If #F1 wants to start looking around for an American driver, Colton Herta has a suggestion for where that search should start. https://t.co/71PVeu6aBj
Herta recently told RACER.com “I’d love to give Formula 1 a crack” but said he also would be happy driving in IndyCar and IMSA.
A naturalized U.S. citizen who told Petty about spending several years with his family in an Italian refugee camp before coming to America, Mario Andretti said F1 brought an enormous sense of patriotic pride.
“Formula One is like the Olympics in a sense,” he said. “You’re in a different country, a different continent. When you earn that highest step of the podium, they play your national anthem. That’s when you take nothing for granted. You feel like I’m representing my country, and the proudest moments are those.
“I’d just like to see some other American drivers experience that. It’s time.”

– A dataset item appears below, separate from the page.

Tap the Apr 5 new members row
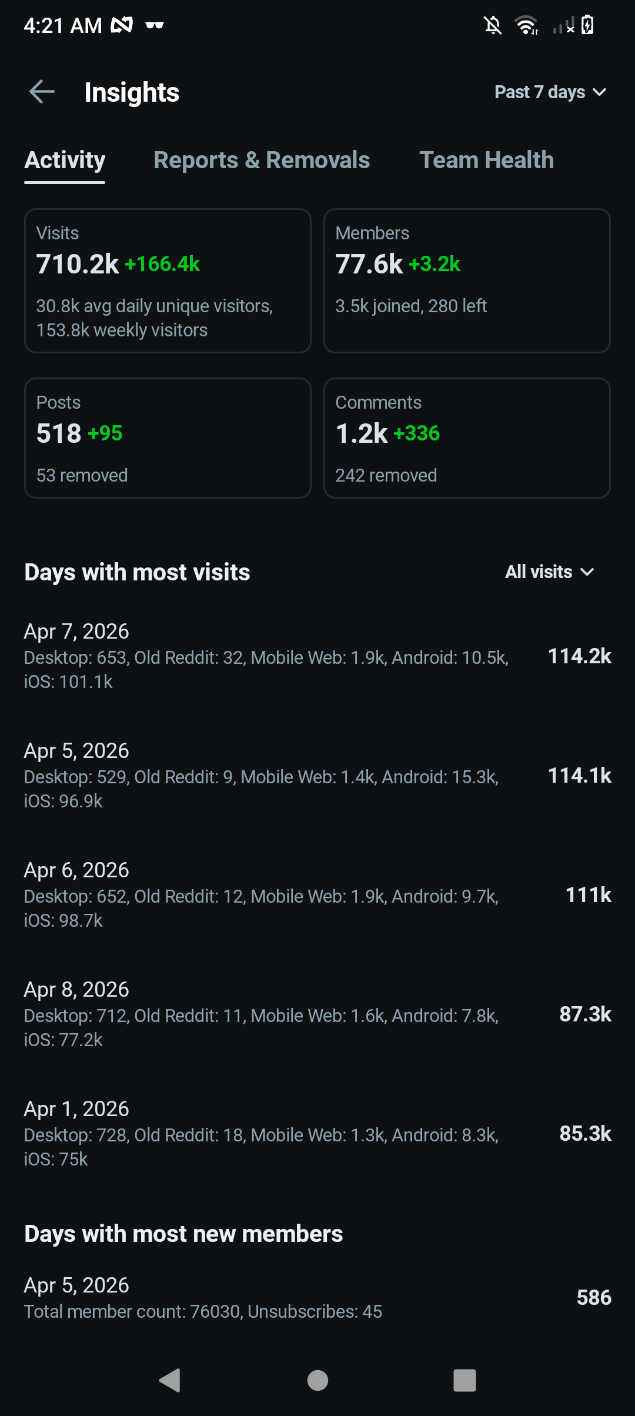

During the “Coffee With Kyle” conversation, Andretti also discussed:
–His versatility as a winner in IndyCar, sports cars, NASCAR and Formula One;
–His 1967 Daytona 500 victory and how he enjoyed racing with crew chief Jake Elder at the famed Holman-Moody team;
–Why he delayed his entry to F1 for a few years because of his earnings power in IndyCar. “I always say I’d race for free, but at the same time, you’re thinking of family and the future,” he said. “It was in the back of your mind that you can’t give up the earning power of IndyCar. That kept me from going full time in Formula One, but I always said that sometime in my career, I’d have to devote a period to Formula One.”
–On what it was like racing in an era when driver deaths were more prevalent. “If you’re going to do this, you’re not going to dwell on those negatives,” Andretti said. “There’s no way. You knew it was present. Especially in the ‘60s at the beginning of the season at the drivers meetings, you couldn’t help but look around and say, ‘I wonder who is not going to be here at the end of the season.’ We’d lose four to five guys. In ’64, we lost six guys.
“It’s something if you dwell on that, you’re going to take on a different profession. It’s a desire and love to want to drive that overcame all that and then the confidence it’s not going to happen to me. And then you pray.”